In comes SBF’s mission: Rescue, restore and empower. The most challenging part, the rescue operation, is taken on by a team living among those suffering in the red light districts, counseling women over time to earn their trust and convincing them of a future elsewhere, for them and for their children. The team is comprised of ex-pimps, ex-prostitutes and ex-brothel owners who were once trapped in similar conditions and can relate to the victims. The outreach team works with thousands of victims each year.
Another aspect of SBF is providing those trapped in the brothels with medical treatment. More than 90% of those victims suffer from some type of sexually transmitted disease, including HIV, and thousands more from diseases like tuberculosis, typhoid and malaria. The nonprofit has set up two medical clinics in Turbhe and Kamathipura that offer women and children free medical advice and treatment.
Once ready to escape, SBF takes the victims to one its campuses a few hours away, to safely distance them from their captors. For the safety of SBF and its mission, the Outlook agreed not to name the city.
But the town is affectionately called Ashagram, “Village of Hope,” and this is where the healing begins, said SBF Executive Director Thomason Varghese, who described the campuses with nurses and nutritionists on staff to restore the victims back to health. There is an academy for children K-9th grade, with top-grade teachers who help them thrive.
“Our homes and campuses are joyful places — a place where children thrive,” said Varghese, speaking from the academy on a recent morning over the din of laughing school children in the background.

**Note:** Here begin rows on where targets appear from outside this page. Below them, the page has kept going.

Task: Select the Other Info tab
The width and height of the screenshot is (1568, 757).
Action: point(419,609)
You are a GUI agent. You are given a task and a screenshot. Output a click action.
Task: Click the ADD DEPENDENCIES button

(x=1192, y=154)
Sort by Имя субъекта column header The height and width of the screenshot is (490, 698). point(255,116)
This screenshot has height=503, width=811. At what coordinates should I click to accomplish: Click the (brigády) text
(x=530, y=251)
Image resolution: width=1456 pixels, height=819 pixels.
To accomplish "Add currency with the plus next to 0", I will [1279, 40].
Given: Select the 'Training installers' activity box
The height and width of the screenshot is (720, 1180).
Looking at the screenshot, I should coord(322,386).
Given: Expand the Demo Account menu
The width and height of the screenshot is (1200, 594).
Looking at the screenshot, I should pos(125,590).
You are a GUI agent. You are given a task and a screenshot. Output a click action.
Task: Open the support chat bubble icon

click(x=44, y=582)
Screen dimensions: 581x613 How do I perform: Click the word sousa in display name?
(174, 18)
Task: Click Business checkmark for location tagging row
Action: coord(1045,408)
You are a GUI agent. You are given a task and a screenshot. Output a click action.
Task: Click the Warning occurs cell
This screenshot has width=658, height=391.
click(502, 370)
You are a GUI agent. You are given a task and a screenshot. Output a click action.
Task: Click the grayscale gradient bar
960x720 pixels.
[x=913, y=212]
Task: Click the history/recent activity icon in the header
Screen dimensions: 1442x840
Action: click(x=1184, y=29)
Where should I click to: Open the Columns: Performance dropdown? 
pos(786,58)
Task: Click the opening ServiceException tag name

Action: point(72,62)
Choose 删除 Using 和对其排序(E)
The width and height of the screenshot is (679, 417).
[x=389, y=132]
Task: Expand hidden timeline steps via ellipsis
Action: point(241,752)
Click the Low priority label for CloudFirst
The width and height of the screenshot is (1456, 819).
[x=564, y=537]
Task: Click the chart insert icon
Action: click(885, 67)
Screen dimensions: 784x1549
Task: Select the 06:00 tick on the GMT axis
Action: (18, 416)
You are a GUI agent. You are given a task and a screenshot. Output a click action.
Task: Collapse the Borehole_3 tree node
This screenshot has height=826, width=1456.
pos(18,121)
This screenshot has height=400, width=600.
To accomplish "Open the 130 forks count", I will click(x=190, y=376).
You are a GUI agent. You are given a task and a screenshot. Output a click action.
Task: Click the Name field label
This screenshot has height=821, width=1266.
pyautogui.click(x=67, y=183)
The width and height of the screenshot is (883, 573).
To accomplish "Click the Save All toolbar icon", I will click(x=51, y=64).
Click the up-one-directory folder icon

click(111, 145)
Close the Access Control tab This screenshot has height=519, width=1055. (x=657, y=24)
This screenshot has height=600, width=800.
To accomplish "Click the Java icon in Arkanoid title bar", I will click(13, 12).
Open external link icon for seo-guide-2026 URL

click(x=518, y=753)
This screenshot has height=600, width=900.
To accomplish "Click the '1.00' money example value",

Varghese, born in New York to Indian parents, moved from Philadelphia to India in 2012 with his family to dedicate his life and career to SBF’s mission. His wife, Leena, is now the principal of the academy. At times, it is difficult to explain to his three young boys, just 9, 8 and 5 years old, that the children they are helping don’t have a mom and dad to take care of them.
“But I’m glad my children get to see this life, and that not everything is a beautifully groomed suburb,” he said.
Sex slavery in India, he notes, is actually a residual of British rule, and was a system set up by the British military to service their troops. And while progress is being made, with the numbers maybe a fraction of what they once were, much more is still to be done. The sex trafficking trade is spreading out more throughout India, due in part to the Internet and the easy accessibility. SBF is fighting back, creating another 70-acre campus for rescued women, as well as for men and boys recovering from drug addiction, teaching them sustainable, organic farming.
“This is where we count on international awareness … the support, especially for our school, has been tremendous,” he said, speaking loudly, because suddenly strong young voices filled the background as children sang in unison the “Jana Gana Mana,” the Indian national anthem.
“They will sing in Hindi, Marati and then in English,” Varghese said proudly, trying to explain in part why they continued for so long. “The best and the brightest will always find a way … but here, everyone has a chance, everyone is thriving.”